Rehnquist’s break with the Court’s religion cases since Everson was not possible without an informed understanding of changes occurring within the scholarly literature on religion and the founding era.Footnote 52 Attempts to reinterpret the establishment clause appeared as early as 1978, with Michael Malbin’s Religion and Politics: The Intentions of the Authors of the First Amendment. Malbin’s main insight, which Rehnquist takes up implicitly, is that once the establishment clause is understood to be dependent upon an understanding of federalism, then a “return to the original conception … would surely alter the basic view of the relationship between religion and government in a way that would affect future legislation and future court cases.”Footnote 53

In 1982, Robert Cord published an equally revisionist account of the establishment clause. And once again, “Justice Rehnquist’s dissent drew heavily on Cord’s history without citing it.”Footnote 54 Cord concluded that there was no “historical evidence that the First Amendment was intended to provide an absolute separation or independence of religion and the national state. The actions of the early Congresses and Presidents, in fact, suggest quite the opposite.”Footnote 55 Other scholars began reaching similar conclusions. By 1984, William Van Alystyne could write of “Mr. Jefferson’s Crumbling Wall.”Footnote 56

The justices from the New Deal to the Burger Court had access to the sources used by Malbin, Cord, and others, but rarely relied on them.Footnote 57 Yet the congressional and state debates make clear that the establishment clause was neither understood as mandating governmental neutrality between religion and irreligion nor as a bar to federal nondiscriminatory aid to religion. There is no historical foundation for the proposition that the founders intended to build the kind of “wall of separation” the Everson Court constitutionalized. To support this claim, we have periodized the Court’s establishment jurisprudence in light of revisionist insights and enduring state-level practices. Admittedly, other frameworks for understanding the Court’s engagement with policy history—ones that do not rely on periodization—also merit exploration. To clarify our understanding of periodization, we also address how others have periodized establishment cases.

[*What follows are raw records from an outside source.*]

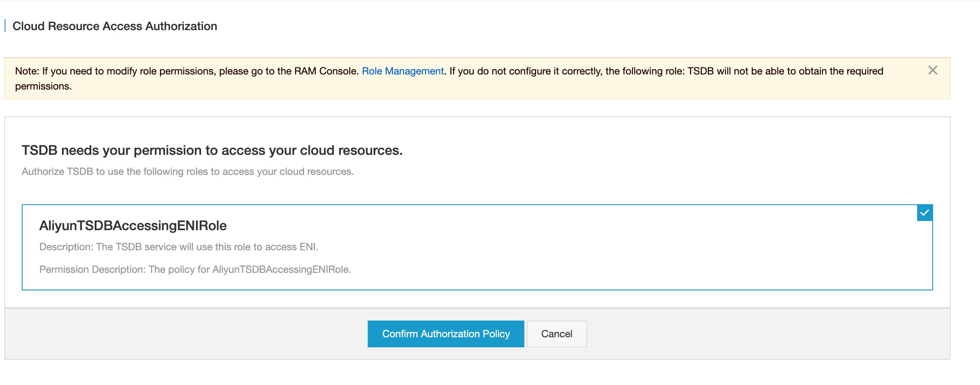Click heading 'TSDB needs your permission'
This screenshot has width=980, height=385.
[x=212, y=150]
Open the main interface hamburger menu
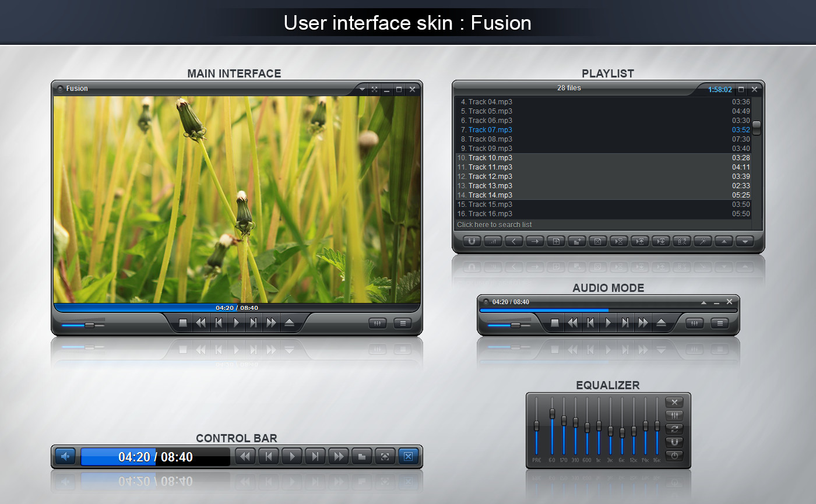 tap(402, 323)
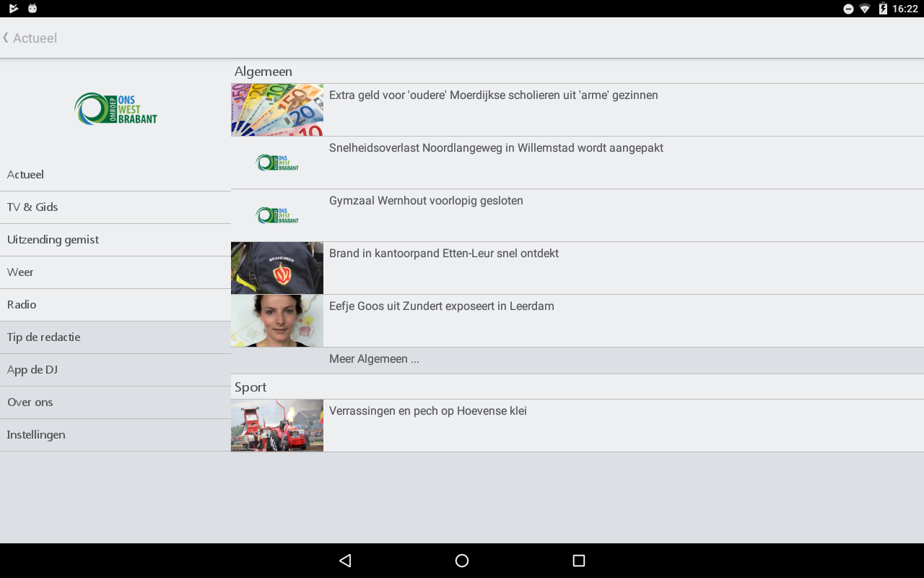Tap the Android back navigation button
Viewport: 924px width, 578px height.
pyautogui.click(x=345, y=561)
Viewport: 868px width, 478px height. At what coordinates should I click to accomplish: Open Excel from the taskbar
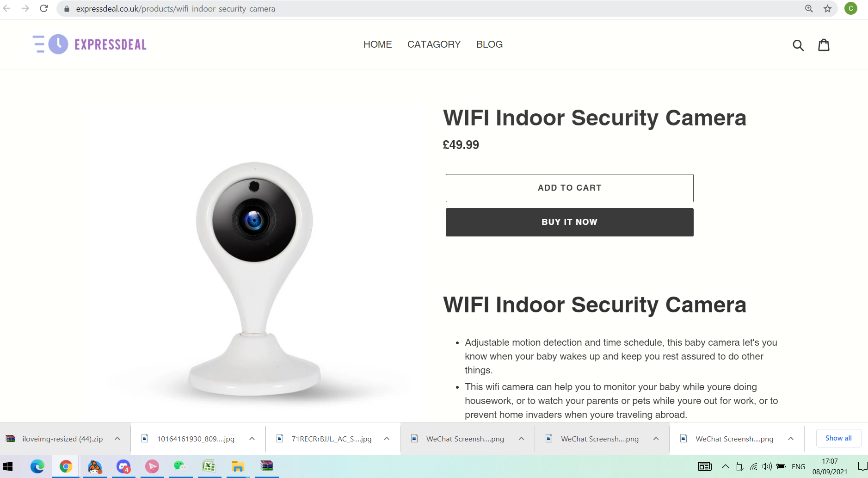click(209, 466)
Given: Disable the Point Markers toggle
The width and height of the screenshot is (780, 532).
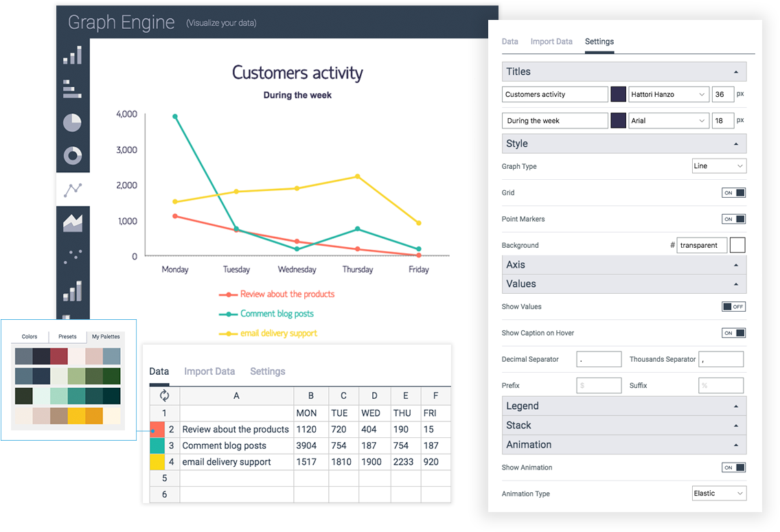Looking at the screenshot, I should tap(733, 219).
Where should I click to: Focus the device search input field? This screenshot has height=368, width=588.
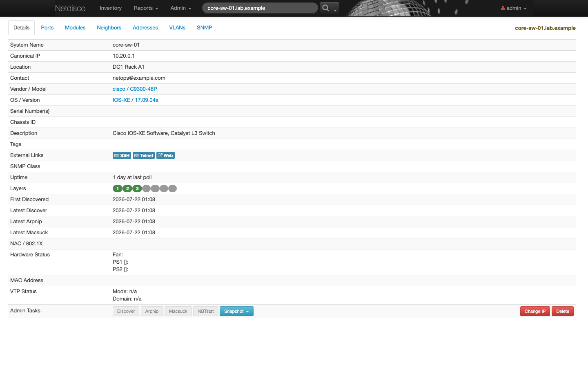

Empirical or attitudinal approaches to judicial policy history emphasize correlations among justices’ policy preferences, their framing of legal issues, and judicial outcomes.Footnote 58 However, such approaches overlook less visible influences on policy change—such as scholarly reinterpretations and state-level political dynamics—that clearly shaped Justice Rehnquist’s Wallace dissent. In contrast, Cornell Clayton and J. Mitchell Pickerill offer a “political regimes” framework, which underscores the Court’s interdependence with Congress and the presidency, and its reliance on evolving “regime values.”Footnote 59 Clayton and Pickerill then situate federalism among a constellation of political considerations the Court confronted during the 1970s.Footnote 60 As Clayton and Pickerill write, when “regime values pass from one institutional context to another, they are … reformulated in ways that may assert an independent influence on other institutions.”Footnote 61 In short, different institutions, and actors within them, conceptualize federalism in distinct ways. This is a compelling argument, and we concur with their portrayal of federalism as an interdependent issue. The “political revival of federalism,” they argue, “was a result of the interaction of multiple forces in American society.”Footnote 62 Our divergence from their framework lies only in the observation that, like empirical approaches, Clayton and Pickerill’s model does not fully account for the specific factors that informed Rehnquist’s federalist reframing of the establishment clause debate in Wallace,Footnote 63 including emerging scholarly interpretations, state-level political developments, the historical trajectory of religious pluralism, and broader currents in political culture. In this context, national political actors—the parties, the president, and Congress—played a comparatively limited role in reshaping the discourse on religion and state aid to education.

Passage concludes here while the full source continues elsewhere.